All lines from the one with "Image resolution: width=964" to the end of the material, both included, are to be written out exactly and without anything else.

BEGIN

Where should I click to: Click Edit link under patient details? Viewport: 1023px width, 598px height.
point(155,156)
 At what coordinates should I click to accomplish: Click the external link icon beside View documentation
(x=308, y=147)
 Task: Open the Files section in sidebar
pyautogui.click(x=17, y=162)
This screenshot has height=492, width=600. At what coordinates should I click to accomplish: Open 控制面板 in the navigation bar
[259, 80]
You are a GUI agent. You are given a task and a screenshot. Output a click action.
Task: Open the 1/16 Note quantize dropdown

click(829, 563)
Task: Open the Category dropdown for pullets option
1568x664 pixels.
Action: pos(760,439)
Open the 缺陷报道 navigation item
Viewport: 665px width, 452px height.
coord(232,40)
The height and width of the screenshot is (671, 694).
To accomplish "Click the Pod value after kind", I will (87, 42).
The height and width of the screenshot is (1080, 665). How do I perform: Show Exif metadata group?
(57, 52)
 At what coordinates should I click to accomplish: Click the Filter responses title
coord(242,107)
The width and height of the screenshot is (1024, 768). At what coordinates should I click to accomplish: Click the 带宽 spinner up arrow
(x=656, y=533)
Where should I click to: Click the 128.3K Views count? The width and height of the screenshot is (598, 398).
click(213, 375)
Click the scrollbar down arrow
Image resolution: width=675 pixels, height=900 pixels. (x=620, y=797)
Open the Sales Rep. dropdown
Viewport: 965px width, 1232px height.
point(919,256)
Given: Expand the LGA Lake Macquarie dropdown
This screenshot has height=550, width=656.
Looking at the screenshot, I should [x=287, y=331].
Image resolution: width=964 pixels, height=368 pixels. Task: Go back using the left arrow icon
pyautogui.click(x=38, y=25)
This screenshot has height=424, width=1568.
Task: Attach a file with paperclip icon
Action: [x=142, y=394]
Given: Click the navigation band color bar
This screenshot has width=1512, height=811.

END

▸ RESPONSE
Image resolution: width=964 pixels, height=368 pixels. Task: Go back using the left arrow icon
pyautogui.click(x=38, y=25)
This screenshot has height=424, width=1568.
Task: Attach a file with paperclip icon
Action: [x=142, y=394]
Given: Click the navigation band color bar
This screenshot has width=1512, height=811.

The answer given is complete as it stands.